- Carnes Hill Location in metropolitan Sydney
- Coordinates: 33°56′10″S 150°50′22″E﻿ / ﻿33.935985°S 150.839318°E
- Country: Australia
- State: New South Wales
- City: Sydney
- LGA: City of Liverpool;
- Location: 39 km (24 mi) WSW of Sydney CBD;
- Established: 1998

Government
- • State electorate: Leppington;
- • Federal division: Werriwa;
- Elevation: 51 m (167 ft)

Population
- • Total: 3,332 (2021 census)
- Postcode: 2171
Suburbs around Carnes Hill
| West Hoxton | Hoxton Park | Hoxton Park |
| West Hoxton | Carnes Hill | Prestons |
| West Hoxton | Horningsea Park | Horningsea Park |

= Carnes Hill =

Carnes Hill is a suburb of Sydney, in the state of New South Wales, Australia. Carnes Hill is located 38 kilometres southwest of the Sydney central business district, in the local government area of the City of Liverpool and is part of the Greater Western Sydney region.

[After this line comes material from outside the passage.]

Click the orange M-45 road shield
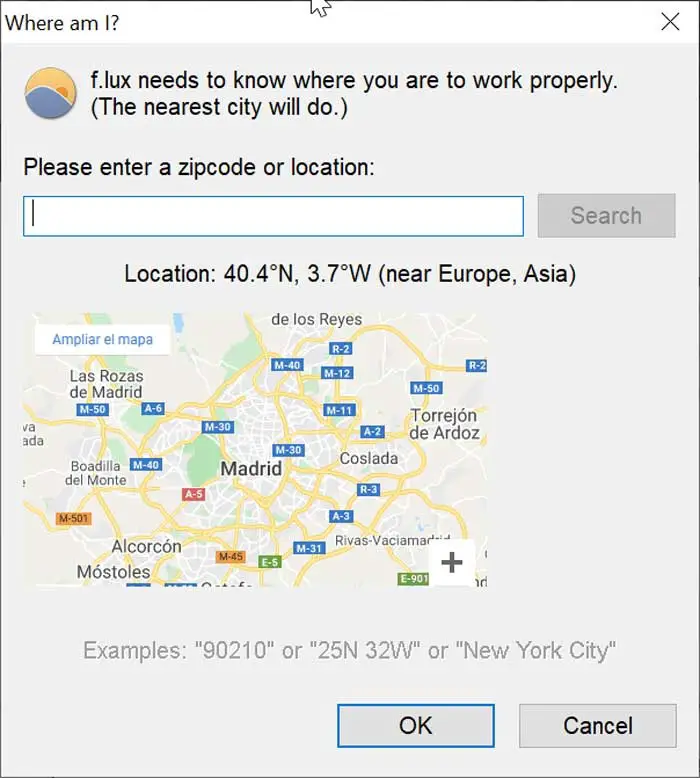Image resolution: width=700 pixels, height=778 pixels. [230, 556]
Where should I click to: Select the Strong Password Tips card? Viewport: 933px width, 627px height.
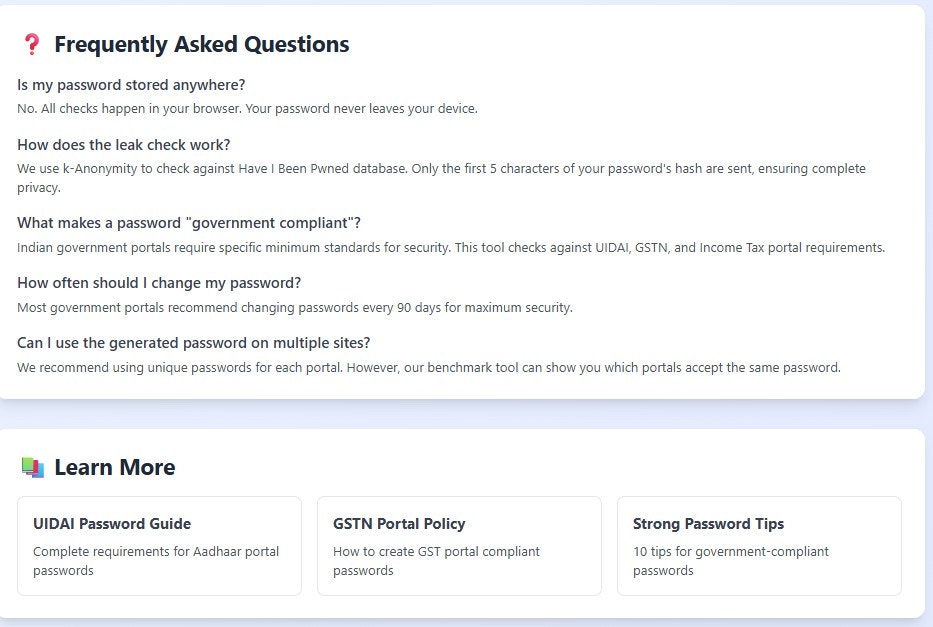(760, 546)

The suburb and surrounding areas are rapidly expanding and are expected to reach a population of 100,000 in the future. In 2016 projects began for a recreational precinct which now include a library, cafes, a fitness centre, tennis courts, indoor basketball courts, skate park, a large shopping mall with specialty stores and restaurants and a community centre on the corner of Cowpasture and Kurrajong Road. Carnes Hill has two AFL fields and is home to the South West Tigers.
The local primary school is Greenway Park Public School.

==Population==
In the 2021 Census, there were 3,332 people in Carnes Hill. 51.8% of people were born in Australia. The next most common countries of birth were Iraq 10.3% and Fiji 4.9%. 37.3% of people spoke only English at home. Other languages spoken at home included Arabic 8.6% and Hindi 6.1%. The most common responses for religion were Catholic 37.3%, Islam 12.7%, No Religion 8.6% and Hinduism 7.7%.